Untersuchter Text

○ ○ ○ ○ ○ ○ ○

Der Turm an der Subbelrather Straße in Bickendorf bietet zwischen Wirtschaft und Weinhandlung eine ganz besondere Wohnlage. 

Mit ICE aus Wien und Klapprad kam Johannes Herpell vor zwei Jahren zu seinem Wohntraum. Dass er den Zuschlag bekam, freut ihn noch immer. 

„Manchmal komme ich mir vor wie ein Opa, der von seinem Fenster aus die Straße im Blick hat und verfolgt, was vor sich geht.“ Johannes Herpell hat gleich 21 davon und einen besonders guten Überblick: Er wohnt in dem Turm an der Subbelrather Straße in Bickendorf. Von dort hat er den besten Blick auf die Straße und den Kreisel, an dem sich Subbelrather Straße, Sandweg und Rochusstraße treffen, es ist der Knotenpunkt in Bickendorf. Auch der Blick in den Hinterhof des ehemaligen Gutshofs ist charmant, wissen doch nur wenige, dass sich dort ein gepflegtes Teich-Ensemble und ein Künstleratelier befinden. 

Ein junger Mann mit Strickmütze und Bart sitzt auf der Kante eines hölzernen Küchentischs.

Johnny Herpell in seiner Küche, die die mittlere Turmebene darstellt.

Der Turm ist 16 Meter hoch und schmiegt sich an das Gebäude-Ensemble, das bis zur Ecke Rochusstraße reicht. Es ist ein altes Gasthaus, das Eigentümer Michael Schmitz vor 25 Jahren um ebenjenen Turm erweiterte. Das vor kurzem neu eröffnete Zimmermann's war damals noch die Rock-Kneipe Wutzstock. „Die Hausbewohner bezeichneten das alte Gebäude immer als Schloss, das zugehörige Häuschen an der Rochusstraße 62 als Gesindehäuschen und kamen so zu der Überzeugung, dem Ensemble fehle noch ein Turm“, erinnert sich Schmitz. Das ließ er sich nicht zweimal sagen. Nach seinen Zeichnungen fertigte ein Architekt die Baupläne. Trotz kleinerer Unstimmigkeiten wegen Höhen und Abständen zu Nachbargebäuden dauerte es von der Idee bis zur Fertigstellung nur zwei Jahre. Seitdem ragt er weithin sichtbar zwischen Weinhandlung und Wirtschaft in die Höhe.

Mit dem Klapprad im ICE von Wien zur Besichtigung nach Köln-Bickendorf

Nach dem Auszug der damaligen Mieterin wurde vor zwei Jahren ein neuer Turmbewohner gesucht. Michael Schmitz stellte das Inserat damals nur für ein paar Stunden bei Immoscout ein, denn erfahrungsgemäß fluten binnen kürzester Zeit vielfache Anfragen sein Postfach. „Ich war der elfte Kandidat, der zum Besichtigungstermin eingeladen wurde“, erinnert sich Johannes Herpell. „Eigentlich machen Michael und seine Frau Sonja bei zehn Kandidaten Schluss, für mich machten sie eine Ausnahme“.

○ ○ ○ ○ ○ ○ ○

Anweisung
Schreibe aus dem Text über den Turm in Bickendorf die Stelle wortgetreu ab, die mit „Der Turm an“ beginnt und bis einschließlich „ein Künstleratelier befinden.“ reicht.

○ ○ ○ ○ ○ ○ ○

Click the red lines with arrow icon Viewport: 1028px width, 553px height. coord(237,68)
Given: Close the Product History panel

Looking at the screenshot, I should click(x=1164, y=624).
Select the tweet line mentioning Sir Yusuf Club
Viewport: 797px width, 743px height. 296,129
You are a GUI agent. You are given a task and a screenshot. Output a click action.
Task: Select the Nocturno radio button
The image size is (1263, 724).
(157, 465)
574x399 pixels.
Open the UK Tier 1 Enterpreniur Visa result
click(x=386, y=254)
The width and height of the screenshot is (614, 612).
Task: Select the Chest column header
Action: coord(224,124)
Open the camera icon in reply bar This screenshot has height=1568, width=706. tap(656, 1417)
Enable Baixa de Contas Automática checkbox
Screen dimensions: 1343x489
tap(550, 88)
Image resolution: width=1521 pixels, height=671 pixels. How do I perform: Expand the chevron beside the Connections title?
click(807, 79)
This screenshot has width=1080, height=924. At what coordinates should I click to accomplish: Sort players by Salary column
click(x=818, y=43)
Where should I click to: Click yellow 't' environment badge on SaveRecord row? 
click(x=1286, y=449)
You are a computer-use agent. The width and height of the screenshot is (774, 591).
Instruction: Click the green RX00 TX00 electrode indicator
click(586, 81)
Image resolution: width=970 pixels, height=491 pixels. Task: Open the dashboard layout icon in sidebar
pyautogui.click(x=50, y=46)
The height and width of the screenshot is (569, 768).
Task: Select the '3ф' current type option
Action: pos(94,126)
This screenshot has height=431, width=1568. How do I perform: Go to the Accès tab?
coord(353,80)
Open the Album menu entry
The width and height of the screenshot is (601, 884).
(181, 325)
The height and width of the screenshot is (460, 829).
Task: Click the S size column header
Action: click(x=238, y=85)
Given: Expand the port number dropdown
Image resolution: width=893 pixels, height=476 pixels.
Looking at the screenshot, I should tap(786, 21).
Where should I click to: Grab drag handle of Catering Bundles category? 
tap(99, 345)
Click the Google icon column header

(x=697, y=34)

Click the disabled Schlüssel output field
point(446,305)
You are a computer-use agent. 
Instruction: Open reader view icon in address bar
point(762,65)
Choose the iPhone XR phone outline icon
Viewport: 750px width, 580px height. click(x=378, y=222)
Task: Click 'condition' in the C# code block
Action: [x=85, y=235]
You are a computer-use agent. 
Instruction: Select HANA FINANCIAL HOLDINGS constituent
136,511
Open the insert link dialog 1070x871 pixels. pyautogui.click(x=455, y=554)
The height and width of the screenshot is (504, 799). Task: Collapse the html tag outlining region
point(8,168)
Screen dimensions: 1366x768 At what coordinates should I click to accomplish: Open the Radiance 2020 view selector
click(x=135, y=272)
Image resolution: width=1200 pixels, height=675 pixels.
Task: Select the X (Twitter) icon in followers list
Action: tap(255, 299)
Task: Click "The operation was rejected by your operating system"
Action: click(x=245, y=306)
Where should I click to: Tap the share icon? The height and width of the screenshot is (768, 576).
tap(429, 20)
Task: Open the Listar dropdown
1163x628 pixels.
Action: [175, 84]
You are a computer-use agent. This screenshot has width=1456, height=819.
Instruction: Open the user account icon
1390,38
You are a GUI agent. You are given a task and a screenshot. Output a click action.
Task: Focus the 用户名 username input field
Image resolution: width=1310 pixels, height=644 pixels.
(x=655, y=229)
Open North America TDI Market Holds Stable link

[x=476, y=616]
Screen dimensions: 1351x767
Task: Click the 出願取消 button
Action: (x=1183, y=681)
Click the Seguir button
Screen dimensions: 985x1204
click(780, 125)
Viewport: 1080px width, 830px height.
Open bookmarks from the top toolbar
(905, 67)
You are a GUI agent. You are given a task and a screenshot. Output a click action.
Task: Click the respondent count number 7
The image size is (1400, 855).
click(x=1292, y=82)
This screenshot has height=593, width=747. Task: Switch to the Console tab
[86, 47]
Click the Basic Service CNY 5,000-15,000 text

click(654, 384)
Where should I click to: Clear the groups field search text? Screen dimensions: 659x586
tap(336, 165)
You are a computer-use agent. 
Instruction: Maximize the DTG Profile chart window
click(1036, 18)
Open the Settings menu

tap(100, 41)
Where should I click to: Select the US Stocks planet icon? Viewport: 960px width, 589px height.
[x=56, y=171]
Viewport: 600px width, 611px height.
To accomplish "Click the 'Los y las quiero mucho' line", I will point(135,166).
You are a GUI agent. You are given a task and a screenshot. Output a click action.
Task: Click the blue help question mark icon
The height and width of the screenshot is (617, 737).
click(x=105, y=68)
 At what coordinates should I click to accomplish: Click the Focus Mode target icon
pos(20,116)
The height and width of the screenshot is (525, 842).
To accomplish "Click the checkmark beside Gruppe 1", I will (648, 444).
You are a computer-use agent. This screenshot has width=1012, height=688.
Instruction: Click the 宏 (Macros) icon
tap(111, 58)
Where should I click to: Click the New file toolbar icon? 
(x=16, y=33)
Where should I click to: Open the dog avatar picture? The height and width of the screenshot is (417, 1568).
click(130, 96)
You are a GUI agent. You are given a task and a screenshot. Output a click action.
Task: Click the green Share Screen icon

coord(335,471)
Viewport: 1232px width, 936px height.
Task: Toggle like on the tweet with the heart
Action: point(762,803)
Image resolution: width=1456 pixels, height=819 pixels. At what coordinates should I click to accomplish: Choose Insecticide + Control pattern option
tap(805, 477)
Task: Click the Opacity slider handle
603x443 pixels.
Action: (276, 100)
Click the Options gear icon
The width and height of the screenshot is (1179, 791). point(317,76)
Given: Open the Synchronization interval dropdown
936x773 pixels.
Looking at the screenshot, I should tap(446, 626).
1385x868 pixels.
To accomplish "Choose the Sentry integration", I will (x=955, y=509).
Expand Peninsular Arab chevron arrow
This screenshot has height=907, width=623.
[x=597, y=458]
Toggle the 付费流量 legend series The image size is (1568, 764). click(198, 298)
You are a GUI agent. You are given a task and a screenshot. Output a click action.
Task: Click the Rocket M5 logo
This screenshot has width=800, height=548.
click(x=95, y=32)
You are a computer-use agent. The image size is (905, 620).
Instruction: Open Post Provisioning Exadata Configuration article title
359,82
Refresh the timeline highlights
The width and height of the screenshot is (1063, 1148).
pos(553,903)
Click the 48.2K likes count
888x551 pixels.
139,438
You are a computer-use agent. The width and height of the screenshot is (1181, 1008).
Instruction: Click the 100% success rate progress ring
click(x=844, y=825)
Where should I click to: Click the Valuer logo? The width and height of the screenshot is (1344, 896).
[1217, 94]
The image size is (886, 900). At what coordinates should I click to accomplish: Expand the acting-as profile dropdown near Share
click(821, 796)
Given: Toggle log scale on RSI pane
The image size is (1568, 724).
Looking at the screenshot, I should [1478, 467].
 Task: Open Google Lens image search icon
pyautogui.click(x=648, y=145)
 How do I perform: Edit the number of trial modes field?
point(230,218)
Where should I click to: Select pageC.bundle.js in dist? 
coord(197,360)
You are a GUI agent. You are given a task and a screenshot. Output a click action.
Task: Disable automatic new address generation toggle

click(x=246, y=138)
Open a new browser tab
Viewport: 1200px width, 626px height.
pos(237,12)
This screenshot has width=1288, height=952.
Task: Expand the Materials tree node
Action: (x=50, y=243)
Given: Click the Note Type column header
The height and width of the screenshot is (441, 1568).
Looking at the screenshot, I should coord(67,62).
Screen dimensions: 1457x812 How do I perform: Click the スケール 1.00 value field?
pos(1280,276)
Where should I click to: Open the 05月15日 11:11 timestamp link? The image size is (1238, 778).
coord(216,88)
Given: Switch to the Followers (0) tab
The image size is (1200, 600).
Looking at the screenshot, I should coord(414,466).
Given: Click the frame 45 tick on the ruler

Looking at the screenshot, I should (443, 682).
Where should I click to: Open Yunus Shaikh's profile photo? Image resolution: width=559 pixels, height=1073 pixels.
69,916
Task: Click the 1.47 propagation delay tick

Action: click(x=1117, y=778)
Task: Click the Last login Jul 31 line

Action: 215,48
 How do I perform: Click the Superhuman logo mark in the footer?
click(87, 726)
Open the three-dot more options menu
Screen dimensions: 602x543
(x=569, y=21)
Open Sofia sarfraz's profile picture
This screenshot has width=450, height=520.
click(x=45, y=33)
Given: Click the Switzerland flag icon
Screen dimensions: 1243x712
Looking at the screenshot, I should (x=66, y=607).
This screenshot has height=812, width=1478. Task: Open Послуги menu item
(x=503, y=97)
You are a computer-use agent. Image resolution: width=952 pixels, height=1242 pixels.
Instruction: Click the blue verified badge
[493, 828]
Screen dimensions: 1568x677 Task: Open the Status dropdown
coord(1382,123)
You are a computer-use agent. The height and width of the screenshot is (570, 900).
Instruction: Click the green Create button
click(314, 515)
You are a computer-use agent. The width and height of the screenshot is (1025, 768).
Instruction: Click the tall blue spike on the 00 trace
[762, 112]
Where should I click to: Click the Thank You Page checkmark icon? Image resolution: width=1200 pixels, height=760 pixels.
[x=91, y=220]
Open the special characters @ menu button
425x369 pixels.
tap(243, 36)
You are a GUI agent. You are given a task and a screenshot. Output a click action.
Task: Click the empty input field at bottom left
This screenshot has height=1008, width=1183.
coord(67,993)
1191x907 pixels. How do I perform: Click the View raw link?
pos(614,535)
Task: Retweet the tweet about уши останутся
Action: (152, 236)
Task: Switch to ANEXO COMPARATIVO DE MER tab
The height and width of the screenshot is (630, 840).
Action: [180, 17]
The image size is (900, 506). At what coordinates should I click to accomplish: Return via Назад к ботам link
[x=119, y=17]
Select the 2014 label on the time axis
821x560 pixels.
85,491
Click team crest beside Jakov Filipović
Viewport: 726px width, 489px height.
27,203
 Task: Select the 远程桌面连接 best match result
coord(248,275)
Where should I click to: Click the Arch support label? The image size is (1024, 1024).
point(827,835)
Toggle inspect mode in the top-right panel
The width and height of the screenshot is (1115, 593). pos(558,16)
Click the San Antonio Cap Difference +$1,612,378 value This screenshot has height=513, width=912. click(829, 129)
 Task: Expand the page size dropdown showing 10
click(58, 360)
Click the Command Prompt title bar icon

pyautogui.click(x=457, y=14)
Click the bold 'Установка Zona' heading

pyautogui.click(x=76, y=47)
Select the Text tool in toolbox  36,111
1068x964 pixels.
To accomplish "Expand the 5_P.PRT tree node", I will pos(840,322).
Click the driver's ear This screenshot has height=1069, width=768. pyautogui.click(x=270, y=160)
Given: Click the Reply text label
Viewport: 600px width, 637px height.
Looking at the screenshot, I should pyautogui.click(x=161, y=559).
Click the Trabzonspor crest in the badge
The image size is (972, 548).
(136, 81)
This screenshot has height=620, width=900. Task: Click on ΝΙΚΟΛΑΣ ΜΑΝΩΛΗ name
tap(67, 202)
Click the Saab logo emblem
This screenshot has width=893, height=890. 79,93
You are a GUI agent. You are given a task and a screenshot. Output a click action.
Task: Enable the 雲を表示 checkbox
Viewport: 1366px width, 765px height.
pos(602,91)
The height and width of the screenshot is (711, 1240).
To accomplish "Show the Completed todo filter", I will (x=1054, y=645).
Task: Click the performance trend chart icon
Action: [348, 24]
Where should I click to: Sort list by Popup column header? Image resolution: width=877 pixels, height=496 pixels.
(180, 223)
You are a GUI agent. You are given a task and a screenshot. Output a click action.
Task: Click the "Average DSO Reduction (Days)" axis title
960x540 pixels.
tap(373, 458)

○ ○ ○ ○ ○ ○ ○

Antwort
Der Turm an der Subbelrather Straße in Bickendorf bietet zwischen Wirtschaft und Weinhandlung eine ganz besondere Wohnlage. 

Mit ICE aus Wien und Klapprad kam Johannes Herpell vor zwei Jahren zu seinem Wohntraum. Dass er den Zuschlag bekam, freut ihn noch immer. 

„Manchmal komme ich mir vor wie ein Opa, der von seinem Fenster aus die Straße im Blick hat und verfolgt, was vor sich geht.“ Johannes Herpell hat gleich 21 davon und einen besonders guten Überblick: Er wohnt in dem Turm an der Subbelrather Straße in Bickendorf. Von dort hat er den besten Blick auf die Straße und den Kreisel, an dem sich Subbelrather Straße, Sandweg und Rochusstraße treffen, es ist der Knotenpunkt in Bickendorf. Auch der Blick in den Hinterhof des ehemaligen Gutshofs ist charmant, wissen doch nur wenige, dass sich dort ein gepflegtes Teich-Ensemble und ein Künstleratelier befinden.